Task requirements » Set down every record exactly as it appears.

Record extracts »

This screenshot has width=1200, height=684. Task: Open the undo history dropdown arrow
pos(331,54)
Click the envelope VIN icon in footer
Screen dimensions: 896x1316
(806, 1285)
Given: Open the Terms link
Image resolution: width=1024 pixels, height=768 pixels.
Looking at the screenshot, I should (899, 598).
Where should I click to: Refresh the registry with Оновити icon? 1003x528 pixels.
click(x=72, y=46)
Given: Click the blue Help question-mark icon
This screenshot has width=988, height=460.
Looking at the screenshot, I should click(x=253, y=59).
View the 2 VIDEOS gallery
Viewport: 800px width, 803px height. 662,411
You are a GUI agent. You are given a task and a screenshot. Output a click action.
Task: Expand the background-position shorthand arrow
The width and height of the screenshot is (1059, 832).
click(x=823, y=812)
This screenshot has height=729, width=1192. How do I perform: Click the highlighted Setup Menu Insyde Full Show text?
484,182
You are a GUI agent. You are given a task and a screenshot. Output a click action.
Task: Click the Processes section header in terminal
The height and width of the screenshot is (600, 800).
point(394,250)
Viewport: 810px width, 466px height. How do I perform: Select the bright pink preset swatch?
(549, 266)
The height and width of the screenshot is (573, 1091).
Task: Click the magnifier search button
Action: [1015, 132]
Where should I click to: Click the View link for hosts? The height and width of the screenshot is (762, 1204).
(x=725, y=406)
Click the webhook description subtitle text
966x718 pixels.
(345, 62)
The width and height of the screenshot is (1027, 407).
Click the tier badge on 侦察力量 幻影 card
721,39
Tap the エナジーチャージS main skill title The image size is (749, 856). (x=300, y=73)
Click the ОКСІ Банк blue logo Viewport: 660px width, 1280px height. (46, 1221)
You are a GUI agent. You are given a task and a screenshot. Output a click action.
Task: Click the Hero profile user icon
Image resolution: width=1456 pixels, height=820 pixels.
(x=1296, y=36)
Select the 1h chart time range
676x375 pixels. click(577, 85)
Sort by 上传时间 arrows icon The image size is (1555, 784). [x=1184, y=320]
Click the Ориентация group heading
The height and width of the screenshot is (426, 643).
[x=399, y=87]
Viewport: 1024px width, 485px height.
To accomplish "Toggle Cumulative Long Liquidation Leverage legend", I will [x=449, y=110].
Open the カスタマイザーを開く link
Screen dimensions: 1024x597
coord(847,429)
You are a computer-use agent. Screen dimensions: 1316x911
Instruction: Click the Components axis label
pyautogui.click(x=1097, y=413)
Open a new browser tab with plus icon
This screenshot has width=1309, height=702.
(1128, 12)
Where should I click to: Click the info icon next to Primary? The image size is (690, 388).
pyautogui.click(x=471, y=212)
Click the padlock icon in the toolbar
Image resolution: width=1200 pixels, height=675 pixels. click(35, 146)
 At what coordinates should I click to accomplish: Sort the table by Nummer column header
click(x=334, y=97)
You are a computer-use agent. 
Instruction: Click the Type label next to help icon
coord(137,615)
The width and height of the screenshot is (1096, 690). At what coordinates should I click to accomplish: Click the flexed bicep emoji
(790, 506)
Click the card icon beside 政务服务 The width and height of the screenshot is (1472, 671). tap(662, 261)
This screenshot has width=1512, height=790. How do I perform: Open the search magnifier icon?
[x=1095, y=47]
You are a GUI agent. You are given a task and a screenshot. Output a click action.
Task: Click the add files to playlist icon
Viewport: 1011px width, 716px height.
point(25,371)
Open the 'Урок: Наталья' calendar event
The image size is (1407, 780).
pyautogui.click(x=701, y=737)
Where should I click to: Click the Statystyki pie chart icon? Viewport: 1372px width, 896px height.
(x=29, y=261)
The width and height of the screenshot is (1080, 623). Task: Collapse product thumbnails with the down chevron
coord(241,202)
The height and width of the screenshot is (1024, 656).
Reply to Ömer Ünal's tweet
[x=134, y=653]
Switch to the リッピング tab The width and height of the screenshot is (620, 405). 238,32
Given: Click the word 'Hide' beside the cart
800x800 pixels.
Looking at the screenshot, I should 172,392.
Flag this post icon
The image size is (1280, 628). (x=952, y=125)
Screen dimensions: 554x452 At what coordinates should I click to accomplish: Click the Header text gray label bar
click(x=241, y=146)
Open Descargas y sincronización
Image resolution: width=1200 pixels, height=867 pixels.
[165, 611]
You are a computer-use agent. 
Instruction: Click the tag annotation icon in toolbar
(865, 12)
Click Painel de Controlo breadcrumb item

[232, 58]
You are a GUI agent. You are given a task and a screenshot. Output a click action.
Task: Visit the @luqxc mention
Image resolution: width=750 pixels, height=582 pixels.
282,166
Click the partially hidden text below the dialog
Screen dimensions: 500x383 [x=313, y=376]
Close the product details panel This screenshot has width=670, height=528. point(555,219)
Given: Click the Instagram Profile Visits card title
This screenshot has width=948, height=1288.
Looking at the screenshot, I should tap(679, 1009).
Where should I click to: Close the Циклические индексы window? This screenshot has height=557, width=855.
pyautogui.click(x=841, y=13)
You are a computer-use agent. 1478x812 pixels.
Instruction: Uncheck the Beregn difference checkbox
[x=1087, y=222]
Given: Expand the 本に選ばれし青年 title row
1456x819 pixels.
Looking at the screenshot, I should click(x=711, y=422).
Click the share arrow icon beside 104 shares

Written response »
This screenshot has width=1200, height=684. Task: Open the undo history dropdown arrow
pos(331,54)
Click the envelope VIN icon in footer
Screen dimensions: 896x1316
(806, 1285)
Given: Open the Terms link
Image resolution: width=1024 pixels, height=768 pixels.
Looking at the screenshot, I should (899, 598).
Where should I click to: Refresh the registry with Оновити icon? 1003x528 pixels.
click(x=72, y=46)
Given: Click the blue Help question-mark icon
This screenshot has width=988, height=460.
Looking at the screenshot, I should click(x=253, y=59).
View the 2 VIDEOS gallery
Viewport: 800px width, 803px height. 662,411
You are a GUI agent. You are given a task and a screenshot. Output a click action.
Task: Expand the background-position shorthand arrow
The width and height of the screenshot is (1059, 832).
click(x=823, y=812)
This screenshot has height=729, width=1192. How do I perform: Click the highlighted Setup Menu Insyde Full Show text?
484,182
You are a GUI agent. You are given a task and a screenshot. Output a click action.
Task: Click the Processes section header in terminal
The height and width of the screenshot is (600, 800).
point(394,250)
Viewport: 810px width, 466px height. How do I perform: Select the bright pink preset swatch?
(549, 266)
The height and width of the screenshot is (573, 1091).
Task: Click the magnifier search button
Action: [1015, 132]
Where should I click to: Click the View link for hosts? The height and width of the screenshot is (762, 1204).
(x=725, y=406)
Click the webhook description subtitle text
966x718 pixels.
(345, 62)
The width and height of the screenshot is (1027, 407).
Click the tier badge on 侦察力量 幻影 card
721,39
Tap the エナジーチャージS main skill title The image size is (749, 856). (x=300, y=73)
Click the ОКСІ Банк blue logo Viewport: 660px width, 1280px height. (46, 1221)
You are a GUI agent. You are given a task and a screenshot. Output a click action.
Task: Click the Hero profile user icon
Image resolution: width=1456 pixels, height=820 pixels.
(x=1296, y=36)
Select the 1h chart time range
676x375 pixels. click(577, 85)
Sort by 上传时间 arrows icon The image size is (1555, 784). [x=1184, y=320]
Click the Ориентация group heading
The height and width of the screenshot is (426, 643).
[x=399, y=87]
Viewport: 1024px width, 485px height.
To accomplish "Toggle Cumulative Long Liquidation Leverage legend", I will [x=449, y=110].
Open the カスタマイザーを開く link
Screen dimensions: 1024x597
coord(847,429)
You are a computer-use agent. Screen dimensions: 1316x911
Instruction: Click the Components axis label
pyautogui.click(x=1097, y=413)
Open a new browser tab with plus icon
This screenshot has width=1309, height=702.
(1128, 12)
Where should I click to: Click the info icon next to Primary? The image size is (690, 388).
pyautogui.click(x=471, y=212)
Click the padlock icon in the toolbar
Image resolution: width=1200 pixels, height=675 pixels. click(35, 146)
 At what coordinates should I click to accomplish: Sort the table by Nummer column header
click(x=334, y=97)
You are a computer-use agent. 
Instruction: Click the Type label next to help icon
coord(137,615)
The width and height of the screenshot is (1096, 690). At what coordinates should I click to accomplish: Click the flexed bicep emoji
(790, 506)
Click the card icon beside 政务服务 The width and height of the screenshot is (1472, 671). tap(662, 261)
This screenshot has width=1512, height=790. How do I perform: Open the search magnifier icon?
[x=1095, y=47]
You are a GUI agent. You are given a task and a screenshot. Output a click action.
Task: Click the add files to playlist icon
Viewport: 1011px width, 716px height.
point(25,371)
Open the 'Урок: Наталья' calendar event
The image size is (1407, 780).
pyautogui.click(x=701, y=737)
Where should I click to: Click the Statystyki pie chart icon? Viewport: 1372px width, 896px height.
(x=29, y=261)
The width and height of the screenshot is (1080, 623). Task: Collapse product thumbnails with the down chevron
coord(241,202)
The height and width of the screenshot is (1024, 656).
Reply to Ömer Ünal's tweet
[x=134, y=653]
Switch to the リッピング tab The width and height of the screenshot is (620, 405). 238,32
Given: Click the word 'Hide' beside the cart
800x800 pixels.
Looking at the screenshot, I should 172,392.
Flag this post icon
The image size is (1280, 628). (x=952, y=125)
Screen dimensions: 554x452 At what coordinates should I click to accomplish: Click the Header text gray label bar
click(x=241, y=146)
Open Descargas y sincronización
Image resolution: width=1200 pixels, height=867 pixels.
[165, 611]
You are a computer-use agent. 
Instruction: Click the tag annotation icon in toolbar
(865, 12)
Click Painel de Controlo breadcrumb item

[232, 58]
You are a GUI agent. You are given a task and a screenshot. Output a click action.
Task: Visit the @luqxc mention
Image resolution: width=750 pixels, height=582 pixels.
282,166
Click the partially hidden text below the dialog
Screen dimensions: 500x383 [x=313, y=376]
Close the product details panel This screenshot has width=670, height=528. point(555,219)
Given: Click the Instagram Profile Visits card title
This screenshot has width=948, height=1288.
Looking at the screenshot, I should tap(679, 1009).
Where should I click to: Close the Циклические индексы window? This screenshot has height=557, width=855.
pyautogui.click(x=841, y=13)
You are a computer-use agent. 1478x812 pixels.
Instruction: Uncheck the Beregn difference checkbox
[x=1087, y=222]
Given: Expand the 本に選ばれし青年 title row
1456x819 pixels.
Looking at the screenshot, I should click(x=711, y=422).
Click the share arrow icon beside 104 shares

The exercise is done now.